I’ve mentioned before that I am currently enrolled in a health class to get my required physical education credit. Many see this course as the lazy way of meeting the requirement but I am surprisingly getting a lot out of the course. I don’t know if it’s guilt or what but I’ve stepped up workout routine considerably since enrolling and I’m feeling better for it. In fact, I’m in jeans that I couldn’t fit into in August. This makes me happy.
On Thursday we had an exam covering everything we’ve discussed thus far. As I mentioned before, the class is seemingly populated with slackers and before returning our exams to us, the professor mentioned that these were the poorest results he’s ever encountered in teaching this class for the past 30 years. Coming out of the class on Thursday, I wasn’t confident of my performance on this exam. So when the professor wrote the grades up on the board “80+, 3”, “70-80, 6”, “60-70, 10”, etc., I ballparked myself as one of the six and maybe one of the ten. Surprisingly it turns out that I was one of the “three”. Not my most stellar exam grade but I’m pleased.

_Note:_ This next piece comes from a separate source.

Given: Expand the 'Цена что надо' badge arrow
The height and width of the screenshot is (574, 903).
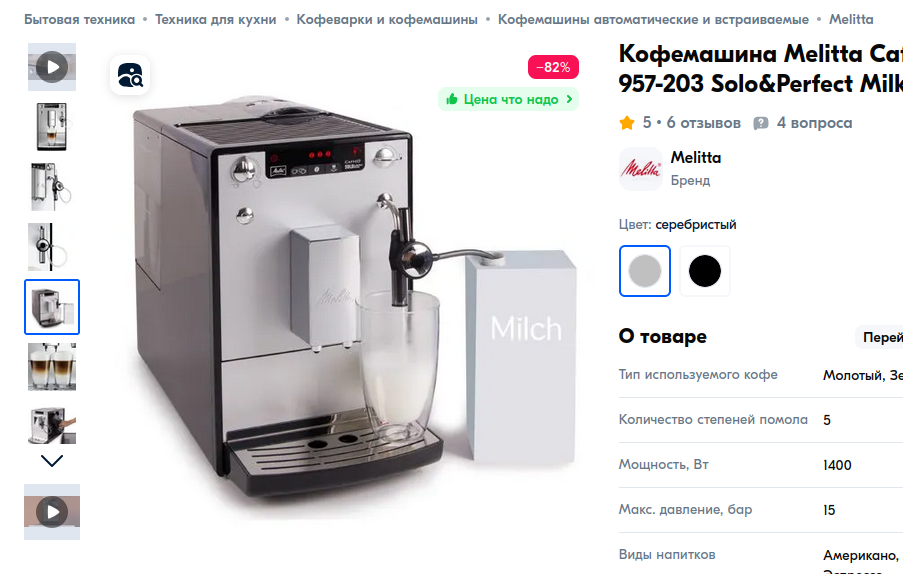Looking at the screenshot, I should tap(569, 99).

It’s amazing the amount of practical information that is being taught in this course. Smoking leads to lung cancer. McFood is bad for you. Exercise helps you maintain a healthier body. While I’m starting to cheer on the younger generation a little bit, because I’m finding that many professors really don’t give a crap about the students they are teaching, I can not for the life of me figure out why teenagers are picking up smoking. With all the undeniable evidence out in the wild, there is absolutely no reason that any person with any sort of common sense would start smoking in this day and age. I just don’t get it.
Anyways, one of the topics that came up in the discussion today sort of surprised me. Many of the younger students believe that there are cures (or we are really close to a cure) for many of the incurable diseases: diabetes, cancer, AIDS, etc., and the U.S. government is surpressing these cures (or really close attempts) in order to keep the pharmacutical companies alive. They reason that it’s all about big business these days and why should we come up with a cure that would knock out all this big money? Now, I’ll admit that I proudly wear my tin-foil hat, especially with Bush Lite and his cast of idiots populating Washington, but that’s one point of view that I’ve never considered. I think this discussion is indicative of a lot of things. First of all, with this up and coming generation I see big changes on the horizon. It might take two or three decades, but I feel like there’s some sort of light at the tunnel when it comes to this mess our country is in. Secondly, I found myself agreeing with my classmates. I’ve never been one for taking medication. Hell, I don’t go to the doctor unless something impedes my appearance (being vain and all) or messes with my sexuality (being a man and all). I don’t know if their theory goes to the extent in which they proposed by why would big business want to cure a disease when they can make a ton of money just treating it? But you know what, this group of slackers brought up an interesting point that made me think, and add another bit of Reynolds Wrap to my hat.